Bu gribe keçi lakabı verilmiş. Herkesten ayrı bir rivayetler silsilesi. Dikkat et, 20 gün sürdü bilmem-kimde; aman iyileştim deyip çıkıyorsun, sonra tekrar alaşağı ediyor; kızımı gece vakti hastaneye kaldırdım abla; derse gelemiyorum hocam serum takıldı bana; kocama serum verdiler de öyle iyileşti;... keçi denilmiş, çünkü inatçı, çünkü dayanıklı. Şimdi bu bendeki neydi bilemem, tek marazası, her yerimin kırılıp dökülmesi ve dolaşan ağrılar, halsizlik.
Yogimtrak yaşamımın bu bitap günlerinde zihinsel tutumlarımı, kalıp düşüncelerimi tarttım. Gücümün arttığı kimi günler fırsat bulup yapamadığım ufak tefek işlerimi hallettim. Dinlenmeye gayret edip, uslu uslu evde kaldım 6-7 gün boyunca. Hiç değilse ortalığa çıkıp bendeki mikrobu yaymadım sokaklarda. Direneceğime -biraz geç de olsa- kabullendim ve söz dinleyip "adı lazım değil"den yuttum sonunda.
Yine bu dönem, bir kez daha zihin-psikoloji-fiziksel bedenin ayrışamaz bütün halinde bulunduklarının göstergesi oldu. Hassas bir konu var hayatımda son aralık ayından beri, pek çoğunuzun bildiği, ama artık olup- bitti diye rafa kaldırılan. Annem. Onun dünyamızdan ayrılışı. Olup- biten, ölüp- giden, yitip- kaybolan. Ben bile kendimin merkezinde yoğuşarak dersten derse koşar, sosyalliğimin doruklarında dolaşır ve hayhuya kendimi kaptırırken; bir güzel unutu- unutuveriyorum anacığımı dünya gözümle artık göremeyeceğimi.

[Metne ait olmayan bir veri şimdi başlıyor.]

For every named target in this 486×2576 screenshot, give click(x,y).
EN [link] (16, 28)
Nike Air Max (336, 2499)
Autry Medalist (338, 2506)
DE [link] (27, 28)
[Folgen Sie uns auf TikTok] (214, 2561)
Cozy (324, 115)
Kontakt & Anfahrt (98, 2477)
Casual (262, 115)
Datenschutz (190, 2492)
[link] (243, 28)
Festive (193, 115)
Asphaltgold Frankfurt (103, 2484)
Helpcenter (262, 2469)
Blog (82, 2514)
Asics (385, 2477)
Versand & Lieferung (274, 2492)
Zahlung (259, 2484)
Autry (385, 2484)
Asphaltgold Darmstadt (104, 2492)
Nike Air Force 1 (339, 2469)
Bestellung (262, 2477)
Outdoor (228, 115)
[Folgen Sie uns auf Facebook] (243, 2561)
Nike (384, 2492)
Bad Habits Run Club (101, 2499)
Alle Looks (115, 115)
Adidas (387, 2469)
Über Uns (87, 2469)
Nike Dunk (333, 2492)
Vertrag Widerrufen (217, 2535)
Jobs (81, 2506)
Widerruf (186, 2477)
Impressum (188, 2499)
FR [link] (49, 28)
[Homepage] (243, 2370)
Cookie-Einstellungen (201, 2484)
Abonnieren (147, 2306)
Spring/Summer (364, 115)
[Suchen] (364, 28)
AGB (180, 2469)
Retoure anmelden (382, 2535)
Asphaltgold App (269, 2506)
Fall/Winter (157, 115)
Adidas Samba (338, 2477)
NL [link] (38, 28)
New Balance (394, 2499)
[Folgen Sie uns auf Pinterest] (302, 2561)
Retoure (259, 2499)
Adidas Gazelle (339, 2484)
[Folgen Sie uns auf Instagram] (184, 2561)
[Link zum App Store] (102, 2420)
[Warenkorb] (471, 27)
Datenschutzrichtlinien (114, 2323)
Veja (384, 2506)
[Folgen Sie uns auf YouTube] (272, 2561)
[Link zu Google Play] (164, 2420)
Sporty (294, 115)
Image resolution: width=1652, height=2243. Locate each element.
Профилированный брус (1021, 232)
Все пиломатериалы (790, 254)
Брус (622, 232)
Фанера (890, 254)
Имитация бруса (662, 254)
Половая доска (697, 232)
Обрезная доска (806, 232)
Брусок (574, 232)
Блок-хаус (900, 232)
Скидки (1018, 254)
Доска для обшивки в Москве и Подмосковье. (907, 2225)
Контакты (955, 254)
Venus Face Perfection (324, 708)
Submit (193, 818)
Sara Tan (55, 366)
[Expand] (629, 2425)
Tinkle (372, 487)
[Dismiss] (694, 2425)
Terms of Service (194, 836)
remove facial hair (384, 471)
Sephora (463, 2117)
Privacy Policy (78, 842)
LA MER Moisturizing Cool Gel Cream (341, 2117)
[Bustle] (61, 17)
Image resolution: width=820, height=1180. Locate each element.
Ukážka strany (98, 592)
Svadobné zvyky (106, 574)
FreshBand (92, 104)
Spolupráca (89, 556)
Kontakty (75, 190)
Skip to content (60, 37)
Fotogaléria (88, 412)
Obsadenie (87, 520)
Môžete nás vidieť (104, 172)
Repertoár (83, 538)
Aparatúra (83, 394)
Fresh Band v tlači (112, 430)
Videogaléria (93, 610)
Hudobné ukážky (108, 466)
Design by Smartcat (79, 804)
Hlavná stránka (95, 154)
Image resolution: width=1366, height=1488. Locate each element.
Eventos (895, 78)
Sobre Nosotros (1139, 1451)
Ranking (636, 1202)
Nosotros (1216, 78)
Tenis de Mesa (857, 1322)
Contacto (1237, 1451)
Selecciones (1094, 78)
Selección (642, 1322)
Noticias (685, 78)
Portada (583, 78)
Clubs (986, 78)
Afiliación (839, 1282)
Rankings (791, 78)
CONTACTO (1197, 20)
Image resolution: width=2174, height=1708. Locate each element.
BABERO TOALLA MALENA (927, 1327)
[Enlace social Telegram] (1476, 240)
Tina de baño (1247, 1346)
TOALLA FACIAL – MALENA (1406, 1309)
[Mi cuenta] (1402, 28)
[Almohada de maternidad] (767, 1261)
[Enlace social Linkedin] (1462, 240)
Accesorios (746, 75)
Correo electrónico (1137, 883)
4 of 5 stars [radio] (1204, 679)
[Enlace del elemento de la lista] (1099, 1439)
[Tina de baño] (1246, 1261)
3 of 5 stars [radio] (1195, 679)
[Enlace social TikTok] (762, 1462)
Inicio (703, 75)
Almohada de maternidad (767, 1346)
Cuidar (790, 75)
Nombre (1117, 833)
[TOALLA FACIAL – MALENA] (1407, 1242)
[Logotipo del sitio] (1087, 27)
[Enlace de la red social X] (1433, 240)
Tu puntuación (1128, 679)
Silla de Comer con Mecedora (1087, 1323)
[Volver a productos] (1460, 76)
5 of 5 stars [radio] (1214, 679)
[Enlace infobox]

Sesini dünya kulağımla işitmeyeceğimi. Teninin kokusunu filan unutuveriyorum sanki. Sanki. Hâlbuki tek başıma yatağa uzanmışsam, uyku da hemen uğramıyorsa, hele de bu son sefer ki gibi uzun yatak istirahatindeysem; bir hüzündür, bir suçluluklar silsilesidir basıveriyor. Geçen gece işte, hastalığın ruha da işleyişiyle, tek başımayken olmadık bir kitabın, olmadık bir yerinde başladım zırlamaya. Oldukça uzun bir ağlama nöbeti. S. geldiğinde yanıma, sızlandım ona, pek çok toplumlarda, hele de eskilerde, insanlar yas tutarlar. Böylece o gidiş oldu- bitti olmaz, herkes de insanı büyük ihtimal karalar bağlamış görünce ona göre davranır, hassasiyet gösterir, ölüm böylece hayatın içersinde yer bulabilir, ölüm elle tutulur bir gerçek olarak yaşanır.
Bu öldü- bitti dönemimle beraber alttan alta hayatımda yer alan bir kaç hastalık, direnç düşüklüğü eğer oldu- bitti'ye gelmeseydi, yine de olur muydu? Bilemem. Ancak şu yaşıyor olduklarım hep bana gösteriyor ki, bedenim düşüncemin ürünü, bedenimle var olurken "ben", kalp acıları bedenimi de tutuyor. Sağlık da ondan, hastalık da.
Geçen bir hafta bir güzel durdurdu beni. Düşündürdü beni. Ara verdirdi yaşamıma. Yaşantıladıklarıma yenilerini eklememe mahal bırakmadı. Her fenomen gibi, bunun da yaramaz tarafları kadar, yarayan kısımları da mevcuttu. Galiba en güzeli doya doya ağlamaktı. Ve böyle zor bir dönemden geçerken, fazla yara bere almamı engelleyen yogimtraklığın verdiği anlayış açıklığıydı.